Written tasks:
A: In the Kasatochi Island passage, how high did the caldera rim rise at its highest point?
B: Which works, by author and year, does the Kasatochi Island passage cite?

Given passage:
----------

Study Area and Methods

STUDY AREA AND PRE-ERUPTION CONDITIONS

Located approximately 19 km northwest of the westernmost point of Atka Island, Kasatochi Island (52.17°N, 175.51°W) is a volcanic caldera that, prior to the eruption, encompassed approximately 287 ha and had a diameter of about 2.7 km. Until 2008, there were no reliable reports of the island being eruptive in historic times (Coats, 1950), although steam rose from the caldera and the caldera lake disappeared in 1899 (Jaggar, 1927) and bubbles were seen in the caldera lake in 2005–2007 (Drummond and Rehder, 2005; Drummond, 2006; Drummond and Larned, 2007). Recent work suggests the last major eruption occurred between a few centuries and 1000 years ago (Scott et al., 2010 [this issue]). The rim of the caldera rose to 314 m at its highest point and descended sharply inward to a 0.8-km-wide brackish lake near sea level (Bailey and Trapp, 1986). There were no freshwater streams, ponds, or springs on the island. The southern half of the island consisted mostly of gentle grassy slopes, with a coastline characterized by narrow sand or cobble beaches at the base of dirt cliffs up to 30 m high. The western coast comprised high rocky bluffs rising over boulder beaches, with grassy ravines sloping up from the bluffs to the caldera rim. The northern coastline was dominated by sheer, impassable cliffs interspersed with rock slides and steep vegetated talus slopes.

----------

Supplied material:

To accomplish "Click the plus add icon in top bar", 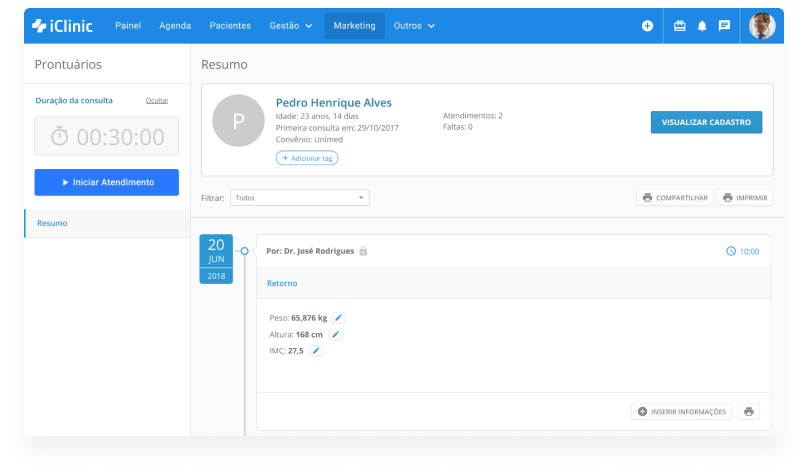I will click(x=647, y=26).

----------

The responses:
A: 314 m

B:
- Coats, 1950
- Jaggar, 1927
- Drummond and Rehder, 2005
- Drummond, 2006
- Drummond and Larned, 2007
- Scott et al., 2010
- Bailey and Trapp, 1986